A key follow-up from this was the streamlined listing standards. Currently, a new crypto ETP requires a Form 19b-4 submission, which takes 240 days for the SEC to review. Exchanges or issuers must negotiate each item exemption for the new token. However, the proposed listing standards, promoted by Cboe, would set generic rules, such as tokens that have been traded on Coinbase derivatives markets for six months, would qualify under the standard, navigating the full bespoke filings. 

If the proposed listing standards are adopted, approval timelines for crypto ETPs will significantly reduce from 240 days to 75 days. That means each token ETP will launch swiftly under the new framework. Solana and XRP ETPs, as well as other filings, could see approvals by September/October, according to Eric.

What the New Listing Standards Framework Means for Crypto ETPs

With disclosure requirements and listing framework published, the SEC has become open to approving token ETPs beyond Bitcoin or Ether. This broadened access to tokens means that alternative assets, such as SOL, XRP, and others, could see approvals soon. 

Additionally, bypassing the conventional Form 19b-4 submission allows for quicker product launches. Exchanges or issuers don’t need to wait 240 days again to see approvals, as individualized filings are eliminated. 

Investors have greater insight into custody structures and risk exposures, enabling transparency at the highest form. They won’t be caught unaware or deceived into investing in a crypto ETP. Smaller firms, however, may struggle with filing costs, given that each item must be filed individually. 

SEC Approves In-Kind Creations and Redemptions for Crypto ETPs

Following the release of the new listing standards, the SEC approved in-kind creations and Redemptions for crypto ETPs. This would enable authorized exchanges and issuers to swap shares directly for an underlying digital asset, rather than cash. Bitcoin and Ether funds will now be allowed to create or redeem shares in-kind, according to Tuesday’s announcement.

The SEC’s Division of Trading and Markets Director, Jamie Selway, in a statement, said the new rules will make crypto ETPs less costly and more flexible to ETP authorized participants. SEC’s Chair Paul Atkins said, “It’s a new day at the SEC, and a key priority of my chairmanship is developing a fit-for-purpose regulatory framework for crypto asset markets.”

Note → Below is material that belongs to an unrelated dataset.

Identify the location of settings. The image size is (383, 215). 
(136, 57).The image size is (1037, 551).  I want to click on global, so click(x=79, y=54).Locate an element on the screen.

In 2024, when the SEC approved spot Bitcoin and Ether ETFs, it only allowed cash redemptions. Since then, firms like BlackRock have voiced their displeasure with the model, requesting a shift to in-kind redemptions. The collective interest in in-kind redemptions hastened the SEC’s approval, although Hester Peirce had revealed that provision was made for in-kind creations and redemptions.  

Pro-Crypto Policies Finally Taking Shape

The shift to in-kind creations and redemptions, followed by the new listing standards, reflects Donald Trump’s crypto promises. Fulfilling these promises reflected earlier this month when he signed the GENIUS Act, a bill that regulates stablecoin use, issuance, and disclosure. 

As Trump continues to support the blockchain sector, momentum is building around crypto ETFs, especially around spot Bitcoin and Ether ETFs. U.S. Bitcoin ETFs hold more than $1.2 million BTC, according to Bitbo.